Gou Fei, Wang Qiuting, Yang Zihong, Chang Wenju, Shen Jie, Zeng Huaqiang
College of Chemistry, Fuzhou University, Fuzhou, Fujian 350116, China.
Angew Chem Int Ed Engl. 2025 Feb 10;64(7):e202418304. doi: 10.1002/anie.202418304. Epub 2024 Nov 7.
In sharp contrast to numerous artificial potassium channels developed over the past decade, the study of artificial lithium-transporting channels has remained limited. We demonstrate here the use of an interesting class of polymers with intrinsic microporosity (PIM) for constructing artificial lithium channels.

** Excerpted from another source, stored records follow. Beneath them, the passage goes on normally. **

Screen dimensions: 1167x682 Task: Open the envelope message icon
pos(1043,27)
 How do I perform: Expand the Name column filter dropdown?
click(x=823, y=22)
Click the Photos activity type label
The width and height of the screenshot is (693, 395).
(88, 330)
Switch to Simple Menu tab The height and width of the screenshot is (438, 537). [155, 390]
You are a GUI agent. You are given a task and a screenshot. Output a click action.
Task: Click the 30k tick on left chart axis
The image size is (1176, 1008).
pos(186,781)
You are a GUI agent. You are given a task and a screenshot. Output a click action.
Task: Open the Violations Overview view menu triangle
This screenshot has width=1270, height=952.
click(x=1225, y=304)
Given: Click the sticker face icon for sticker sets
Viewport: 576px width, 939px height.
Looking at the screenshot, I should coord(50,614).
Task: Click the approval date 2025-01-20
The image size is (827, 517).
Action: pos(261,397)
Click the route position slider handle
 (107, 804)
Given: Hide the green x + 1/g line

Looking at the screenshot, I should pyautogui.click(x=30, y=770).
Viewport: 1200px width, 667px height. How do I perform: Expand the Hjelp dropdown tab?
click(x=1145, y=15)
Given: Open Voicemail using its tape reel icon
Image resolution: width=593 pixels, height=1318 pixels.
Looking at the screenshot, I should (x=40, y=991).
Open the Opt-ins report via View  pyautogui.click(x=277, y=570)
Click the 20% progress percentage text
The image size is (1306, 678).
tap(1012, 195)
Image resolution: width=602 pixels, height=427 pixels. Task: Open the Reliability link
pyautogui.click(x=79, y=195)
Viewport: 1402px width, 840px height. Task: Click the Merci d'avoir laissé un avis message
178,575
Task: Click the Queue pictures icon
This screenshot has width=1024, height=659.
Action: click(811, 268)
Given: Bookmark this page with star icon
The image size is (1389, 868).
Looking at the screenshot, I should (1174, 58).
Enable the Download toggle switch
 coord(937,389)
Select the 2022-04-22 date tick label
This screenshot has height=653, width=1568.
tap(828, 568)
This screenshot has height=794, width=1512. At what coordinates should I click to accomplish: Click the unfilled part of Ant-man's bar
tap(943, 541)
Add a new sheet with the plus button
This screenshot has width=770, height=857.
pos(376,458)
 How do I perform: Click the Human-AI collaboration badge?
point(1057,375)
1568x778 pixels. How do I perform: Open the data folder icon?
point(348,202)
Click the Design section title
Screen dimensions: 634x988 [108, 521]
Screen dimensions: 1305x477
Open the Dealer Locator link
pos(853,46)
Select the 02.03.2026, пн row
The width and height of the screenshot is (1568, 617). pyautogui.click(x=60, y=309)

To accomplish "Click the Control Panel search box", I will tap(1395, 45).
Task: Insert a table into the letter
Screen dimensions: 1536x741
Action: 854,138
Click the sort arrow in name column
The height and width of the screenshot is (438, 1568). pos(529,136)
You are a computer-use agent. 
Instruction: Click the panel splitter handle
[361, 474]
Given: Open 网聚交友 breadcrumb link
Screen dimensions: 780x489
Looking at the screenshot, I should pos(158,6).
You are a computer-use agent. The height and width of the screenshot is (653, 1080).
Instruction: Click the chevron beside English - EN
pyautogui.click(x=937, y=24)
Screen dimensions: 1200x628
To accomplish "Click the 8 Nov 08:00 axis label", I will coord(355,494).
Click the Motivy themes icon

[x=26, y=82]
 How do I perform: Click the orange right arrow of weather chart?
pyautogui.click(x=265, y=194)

These PIM-derived lithium channels show exceptionally efficient (γ >40 pS) and highly selective transport of Li ions, with selectivity factors of>10 against both Na and K. By simply adjusting the initial reaction temperature, we can tune the transport property in a way that PIMs synthesized at initial reaction temperatures of 60 °C and 80 °C exhibit improved transport efficiency and selectivity, respectively, in the dioleoyl phosphatidylcholine membrane.
与过去十年开发的众多人工钾通道形成鲜明对比的是,人工锂转运通道的研究仍然有限。我们在此展示了使用一类有趣的具有固有微孔性的聚合物(PIM)来构建人工锂通道。这些源自PIM的锂通道显示出异常高效(γ>40 pS)且对锂离子具有高度选择性的转运,对Na和K的选择性因子均>10。通过简单地调整初始反应温度,我们可以以一种方式调节转运特性,即在60°C和80°C的初始反应温度下合成的PIM分别在二油酰磷脂酰胆碱膜中表现出提高的转运效率和选择性。